Detalle Publicación

gespeR: a statistical model for deconvoluting off-target-confounded RNA interference screens
Autores: Schmich, F.; Szczurek, E.; Kreibich, S.; Dilling, S.; Andritschke, D.; Casanova, A.; Low, S.H.; Eicher, S.; Muntwiler, S.; Emmenlauer, M.; Rämö, P.; Conde Álvarez, Raquel; von Mering, C.; Hardt, W.D.; Dehio, C.; Beerenwinkel, N.

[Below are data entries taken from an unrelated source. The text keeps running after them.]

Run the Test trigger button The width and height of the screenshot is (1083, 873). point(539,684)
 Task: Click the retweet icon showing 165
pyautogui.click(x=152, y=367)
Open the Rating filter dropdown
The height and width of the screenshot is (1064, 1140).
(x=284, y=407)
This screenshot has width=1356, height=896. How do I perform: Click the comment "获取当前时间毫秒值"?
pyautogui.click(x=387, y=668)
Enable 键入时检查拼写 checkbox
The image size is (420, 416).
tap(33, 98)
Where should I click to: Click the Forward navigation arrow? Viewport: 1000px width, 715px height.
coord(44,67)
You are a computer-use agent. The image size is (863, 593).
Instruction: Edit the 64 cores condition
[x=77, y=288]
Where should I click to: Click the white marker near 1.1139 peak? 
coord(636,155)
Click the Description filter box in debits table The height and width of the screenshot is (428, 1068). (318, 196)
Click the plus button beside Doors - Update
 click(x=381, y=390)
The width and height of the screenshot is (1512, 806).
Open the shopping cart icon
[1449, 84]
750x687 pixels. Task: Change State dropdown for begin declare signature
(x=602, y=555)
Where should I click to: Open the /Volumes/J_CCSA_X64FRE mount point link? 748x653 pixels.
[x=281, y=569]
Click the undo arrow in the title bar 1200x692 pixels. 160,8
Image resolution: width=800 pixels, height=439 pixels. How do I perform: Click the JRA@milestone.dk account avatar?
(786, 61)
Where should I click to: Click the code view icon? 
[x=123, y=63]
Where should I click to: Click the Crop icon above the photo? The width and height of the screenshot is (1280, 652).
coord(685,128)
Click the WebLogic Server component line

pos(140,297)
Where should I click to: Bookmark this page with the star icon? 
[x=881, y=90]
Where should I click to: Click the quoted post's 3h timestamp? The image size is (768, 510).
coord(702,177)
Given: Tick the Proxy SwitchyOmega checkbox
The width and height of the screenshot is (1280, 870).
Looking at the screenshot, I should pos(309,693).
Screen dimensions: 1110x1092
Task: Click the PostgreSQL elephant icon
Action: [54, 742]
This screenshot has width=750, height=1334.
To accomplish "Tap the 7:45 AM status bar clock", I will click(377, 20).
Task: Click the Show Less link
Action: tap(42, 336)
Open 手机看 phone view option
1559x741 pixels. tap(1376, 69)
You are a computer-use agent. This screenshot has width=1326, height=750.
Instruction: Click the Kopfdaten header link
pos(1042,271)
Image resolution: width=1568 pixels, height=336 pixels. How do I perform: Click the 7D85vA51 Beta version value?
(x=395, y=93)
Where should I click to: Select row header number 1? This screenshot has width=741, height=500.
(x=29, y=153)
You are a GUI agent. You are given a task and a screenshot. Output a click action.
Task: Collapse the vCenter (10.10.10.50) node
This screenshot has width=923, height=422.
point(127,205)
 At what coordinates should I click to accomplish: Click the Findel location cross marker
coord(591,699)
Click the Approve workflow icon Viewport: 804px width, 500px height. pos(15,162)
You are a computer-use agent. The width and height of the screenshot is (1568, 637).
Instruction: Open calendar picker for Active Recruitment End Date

Título de la revista: GENOME BIOLOGY
ISSN: 1474-7596
Volumen: 16
Páginas: 220
Fecha de publicación: 2015
Small interfering RNAs (siRNAs) exhibit strong off-target effects, which confound the gene-level interpretation of RNA interference screens and thus limit their utility for functional genomics studies. Here, we present gespeR, a statistical model for reconstructing individual, gene-specific phenotypes. Using 115,878 siRNAs, single and pooled, from three companies in three pathogen infection screens, we demonstrate that deconvolution of image-based phenotypes substantially improves the reproducibility between independent siRNA sets targeting the same genes. Genes selected and prioritized by gespeR are validated and shown to constitute biologically relevant components of pathogen entry mechanisms and TGF-beta signaling. gespeR is available as a Bioconductor R-package.